:: Given passage ::
■ ■ ■ ■
This exciting retrospective spotlights the border-crossing cinema of Lim Kah Wai, the Malaysian-born, Osaka-based filmmaker whose work — like the man himself — moves fluidly between countries, languages, and cultures. Spanning 2010 to 2024, the program brings together 10 features that reflect Lim’s uniquely nomadic filmmaking style — intimate stories shaped by migration, displacement, and global interconnectedness. Despite his international reputation, his work has not been screened in Japan with English subtitles… until now. Run, don’t walk to Shimokita!


The lineup begins with the director’s 2010 debut, which he also wrote and produced, a practice he has maintained to this day (with only 2 exceptions). The newly remastered suspense film After All These Years (アフター・オール・ディーズ・イヤーズ) (Malaysia/China/Japan, 98 min.) was shot in China, where Lim went to the Beijing Film Academy, and follows a man who returns to his hometown, only to discover that no one at all remembers him. It will be presented in a 2025 digital restoration.


Magic and Loss
(マジック&ロス) (81 min.), also from 2010, is an ambitious multinational collaboration spanning Japan, Korea, Malaysia, Hong Kong, China, France, and the USA. It stars erstwhile Japanese indie queen Kiki Sugino and Korean actress Kim Kkobbi as two travelers who meet by chance on a resort island and bond in rather surprising ways, as well as indie hero Yang Ik-june (Breathless), and premiered at the Busan International Film Festival.
■ ■ ■ ■
:: Items ::
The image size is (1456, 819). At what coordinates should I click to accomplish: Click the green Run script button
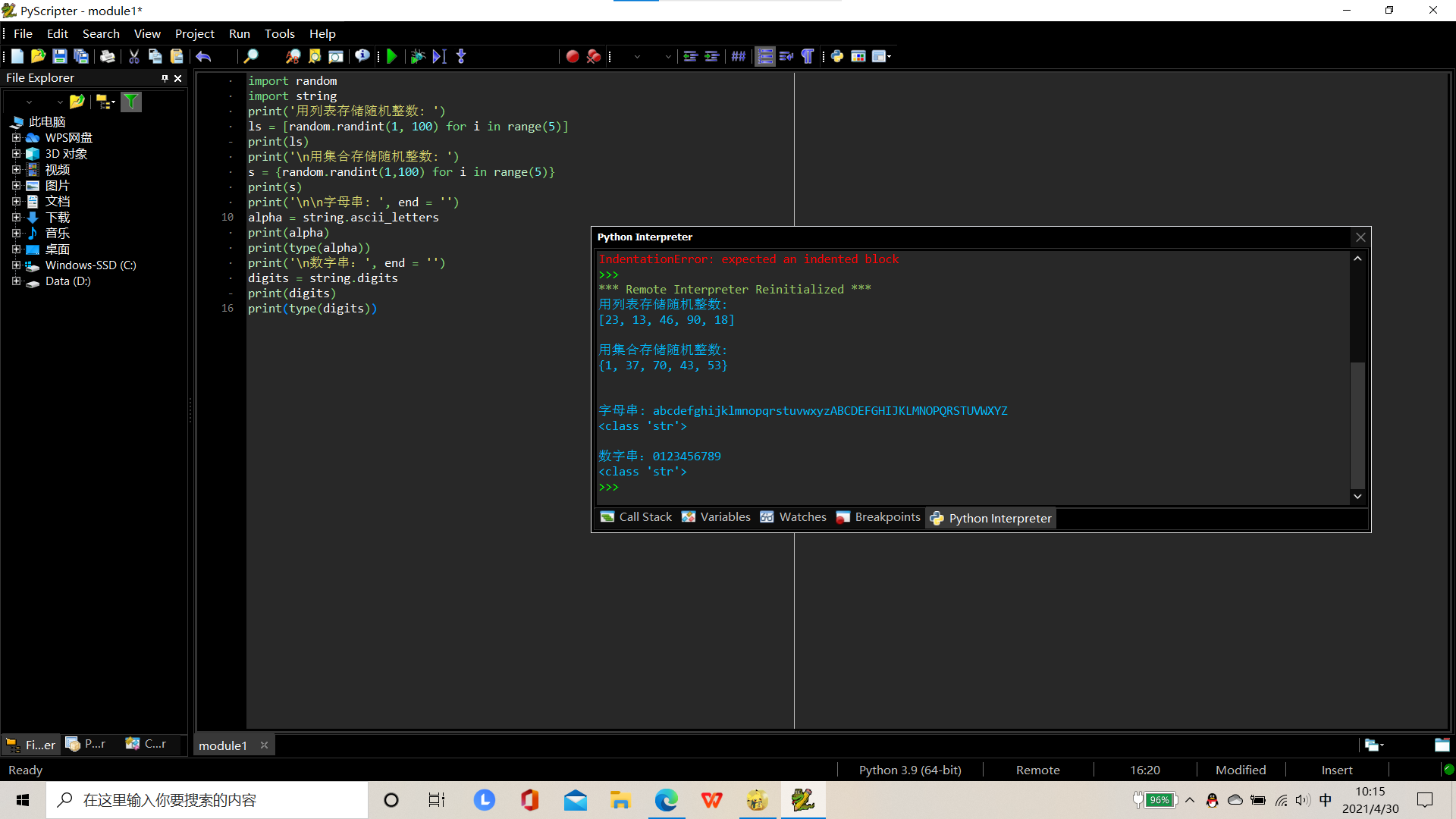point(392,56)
■ ■ ■ ■
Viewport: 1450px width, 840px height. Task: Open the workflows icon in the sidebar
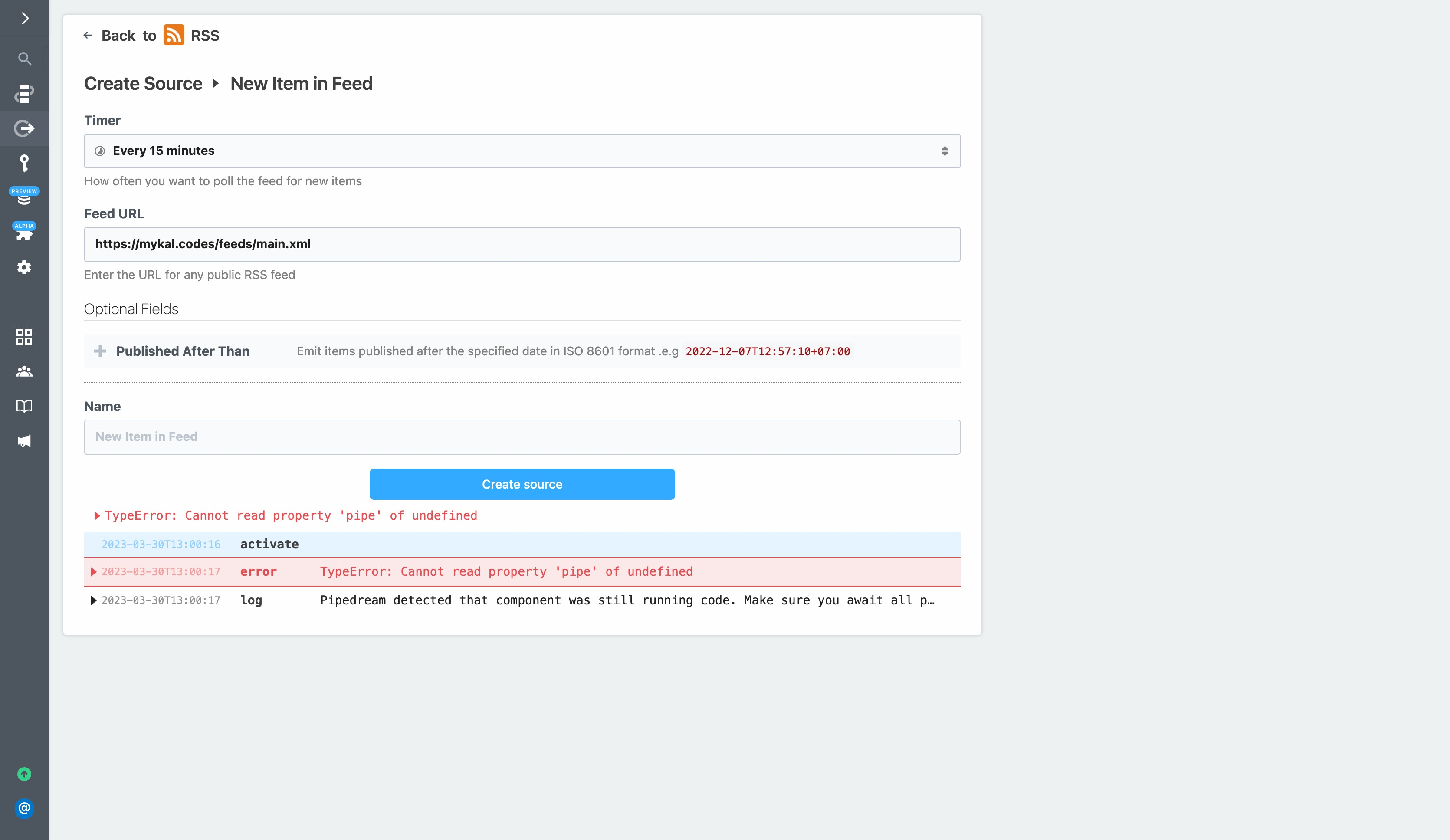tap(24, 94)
■ ■ ■ ■
:: What to do ::
[1] According to the retrospective text, at which film festival did Magic and Loss premiere?
[2] Please reproduce the stretch of the retrospective text from "The lineup begins" through "2025 digital restoration.".

:: Final results ::
[1] The Busan International Film Festival.

[2]
The lineup begins with the director’s 2010 debut, which he also wrote and produced, a practice he has maintained to this day (with only 2 exceptions). The newly remastered suspense film After All These Years (アフター・オール・ディーズ・イヤーズ) (Malaysia/China/Japan, 98 min.) was shot in China, where Lim went to the Beijing Film Academy, and follows a man who returns to his hometown, only to discover that no one at all remembers him. It will be presented in a 2025 digital restoration.